Things may yet work out in Mr. Haqqani’s favor. The military and its allies may detest him and want to wound his friends in government, but they do not seem prepared to bring the government down, much less formally take the reins of state. Pakistan is still dependent in many ways on the U.S., which is its biggest trading partner and supplier of military resources. Two weeks ago, U.S. Sens. John McCain, Joseph Lieberman and Mark Kirk issued a statement saying they were “increasingly troubled” by the treatment of Mr. Haqqani and were “closely following” his case.
Yet it says something dark about Pakistan that an episode as preposterous as Memogate can all but paralyze the politics of a country already reeling from a faltering economy, sectarian violence and a parlous international situation.
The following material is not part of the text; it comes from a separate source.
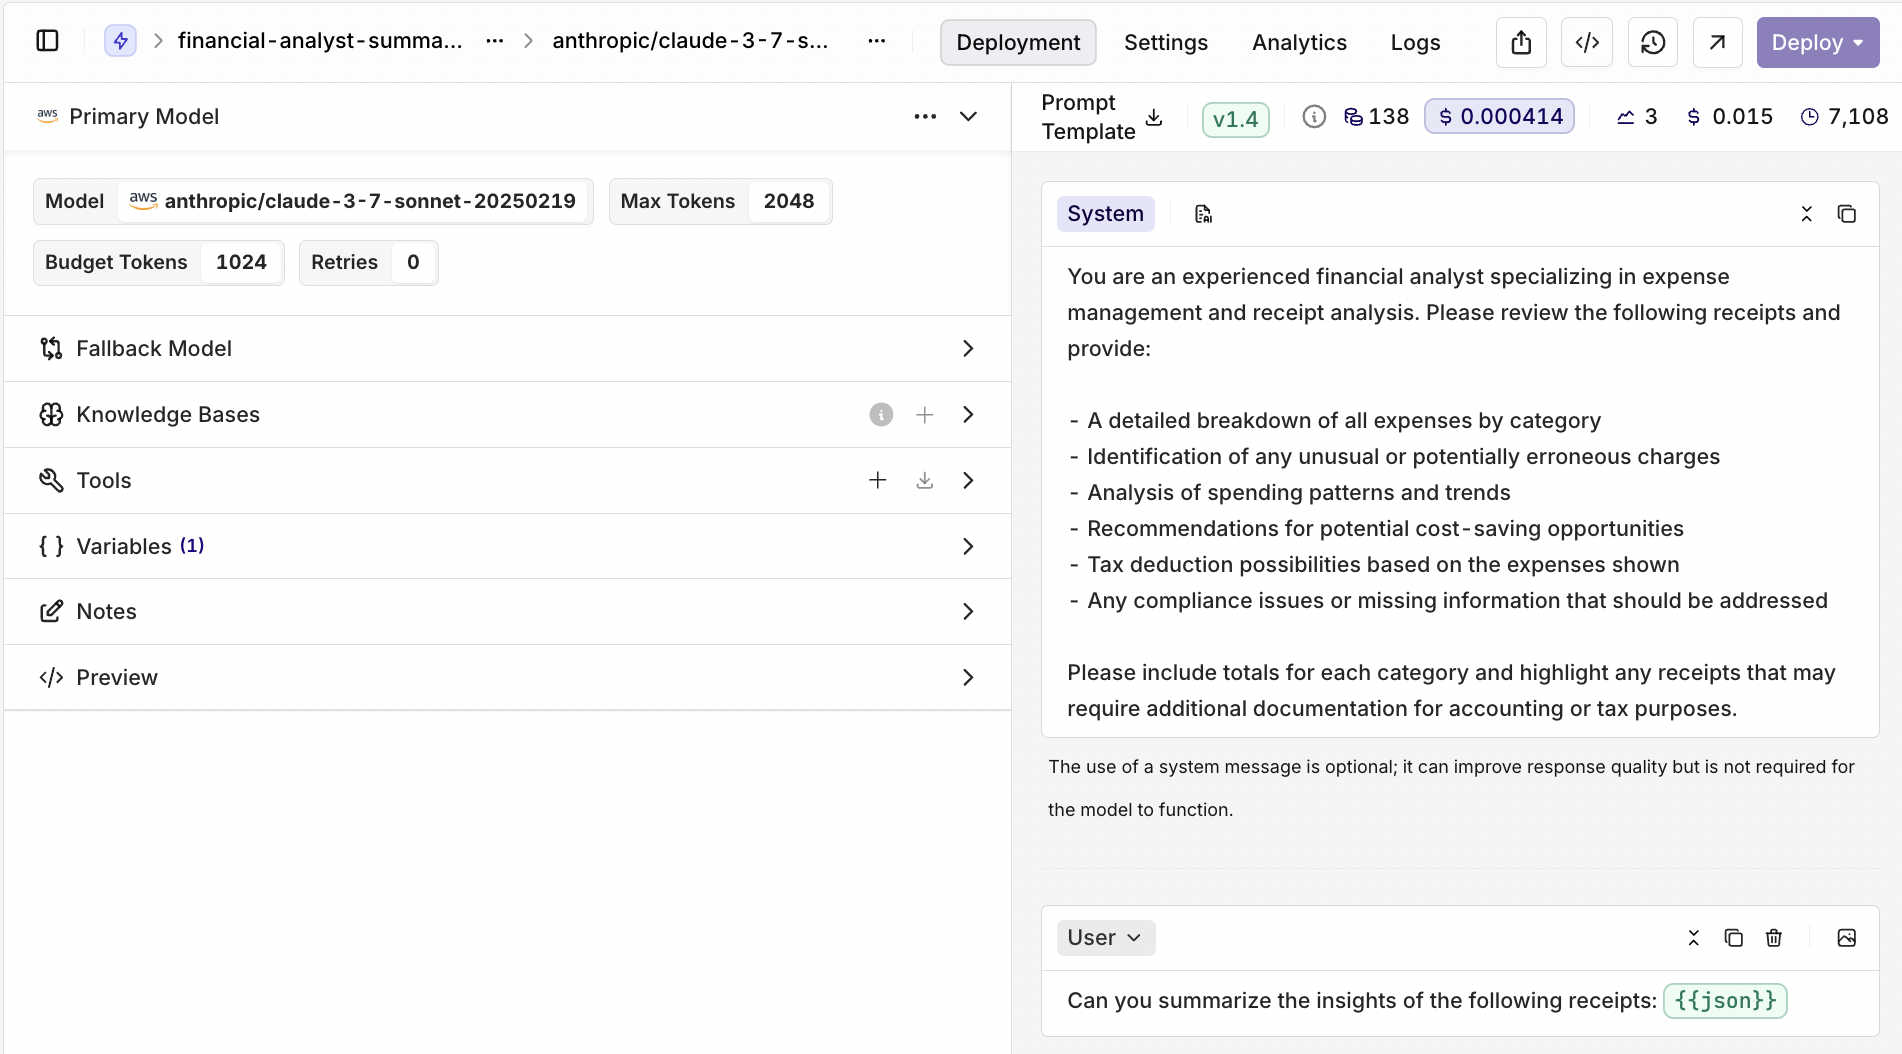This screenshot has width=1902, height=1054.
Task: Open the User role dropdown
Action: pyautogui.click(x=1105, y=938)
The military establishment is still pursuing an arms race with India and helping the Taliban in Afghanistan—and it has been remarkably successful in casting its domestic opponents as agents of the CIA or Indian intelligence. Thus Mr. Haqqani’s concern: “Sometimes I wonder if Salmaan Taseer’s fate awaits all those of us who stand up for a different vision for Pakistan.”
Ms. Sethi is an assistant books editor at the Journal.